Öte yandan kayıtların aynı işverene ait diğer bir işverene ait diğer bir işyeri için olması da mümkündür. O halde mahkemece yapılacak iş söz konusu döneme ilişkin çalışması kuşkuya yer vermeyecek şekilde ve tanık beyanları ile belirlenerek sonuca gidilmelidir. Açıklanan nedenle davacının davalı işveren yanındaki çalışma süresinin kesin olarak belirlenip sonuca gidilmesi gerekirken eksik inceleme ile yazılı şekilde hüküm kurulması hatalı olup bozmayı gerektirmiştir.”(9.HD. 2008/35416 E. 2010/29106 K. 14.10.2010)

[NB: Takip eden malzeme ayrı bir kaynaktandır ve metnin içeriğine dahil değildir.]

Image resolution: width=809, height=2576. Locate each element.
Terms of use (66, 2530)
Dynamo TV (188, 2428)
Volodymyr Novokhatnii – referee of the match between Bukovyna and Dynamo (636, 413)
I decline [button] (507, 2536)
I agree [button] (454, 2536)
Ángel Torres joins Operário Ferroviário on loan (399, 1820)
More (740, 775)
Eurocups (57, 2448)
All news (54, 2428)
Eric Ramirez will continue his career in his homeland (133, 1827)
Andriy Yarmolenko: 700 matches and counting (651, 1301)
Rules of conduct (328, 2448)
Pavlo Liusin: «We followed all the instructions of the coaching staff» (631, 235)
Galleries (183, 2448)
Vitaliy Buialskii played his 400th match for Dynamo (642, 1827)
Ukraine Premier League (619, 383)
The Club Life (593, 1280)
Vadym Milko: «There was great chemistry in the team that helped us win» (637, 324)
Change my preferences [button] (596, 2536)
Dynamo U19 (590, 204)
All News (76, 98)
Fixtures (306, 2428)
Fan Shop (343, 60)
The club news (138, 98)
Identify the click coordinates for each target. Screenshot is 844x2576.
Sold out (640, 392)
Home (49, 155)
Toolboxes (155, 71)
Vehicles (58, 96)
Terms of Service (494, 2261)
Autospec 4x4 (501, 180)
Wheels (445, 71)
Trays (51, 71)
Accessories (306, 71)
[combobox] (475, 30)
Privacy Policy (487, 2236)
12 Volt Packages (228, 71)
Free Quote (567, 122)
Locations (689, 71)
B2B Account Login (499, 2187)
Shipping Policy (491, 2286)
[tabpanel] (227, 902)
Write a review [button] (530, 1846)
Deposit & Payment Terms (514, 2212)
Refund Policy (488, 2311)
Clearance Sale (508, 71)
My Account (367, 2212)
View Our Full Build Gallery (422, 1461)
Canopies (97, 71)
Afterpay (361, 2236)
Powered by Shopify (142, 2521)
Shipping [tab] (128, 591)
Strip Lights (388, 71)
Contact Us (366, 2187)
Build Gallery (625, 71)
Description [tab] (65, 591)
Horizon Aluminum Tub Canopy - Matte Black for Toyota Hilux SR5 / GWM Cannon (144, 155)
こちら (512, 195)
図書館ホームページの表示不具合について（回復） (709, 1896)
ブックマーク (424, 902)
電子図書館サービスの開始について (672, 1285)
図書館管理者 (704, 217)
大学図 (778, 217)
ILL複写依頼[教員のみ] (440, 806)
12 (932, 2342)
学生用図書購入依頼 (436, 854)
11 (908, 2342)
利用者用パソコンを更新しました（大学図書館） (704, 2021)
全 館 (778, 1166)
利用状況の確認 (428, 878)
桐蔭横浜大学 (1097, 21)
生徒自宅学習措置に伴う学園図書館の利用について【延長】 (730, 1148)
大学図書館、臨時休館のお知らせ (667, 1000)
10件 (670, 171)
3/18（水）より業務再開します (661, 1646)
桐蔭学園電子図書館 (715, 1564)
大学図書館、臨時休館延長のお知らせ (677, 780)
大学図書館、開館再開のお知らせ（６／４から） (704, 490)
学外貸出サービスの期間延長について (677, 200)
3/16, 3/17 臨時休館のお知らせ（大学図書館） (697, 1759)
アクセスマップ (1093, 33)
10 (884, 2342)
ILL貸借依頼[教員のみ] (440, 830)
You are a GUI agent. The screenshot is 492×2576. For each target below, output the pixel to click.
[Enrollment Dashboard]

“…Davacı davalı iş yerinde 14.07.1996 tarihinde çalışmaya başladığını ve 10.05.2004 tarihine kadar çalışarak yaşlılık aylığı almak için iş yerinden ayrıldığını iddia ederek kıdem tazminatı, izin ücreti, fazla çalışma ücreti ve hafta tatili alacağının hüküm altına alınmasını istemiştir.
Hükme esas alınan bilirkişi raporunda, davacının 14.07.1996 tarihinden, emekli olduğu 10.05.2004 tarihine kadar kesintisiz olarak çalıştığı kabul edilerek hesaplamalar, buna göre yapılmıştır.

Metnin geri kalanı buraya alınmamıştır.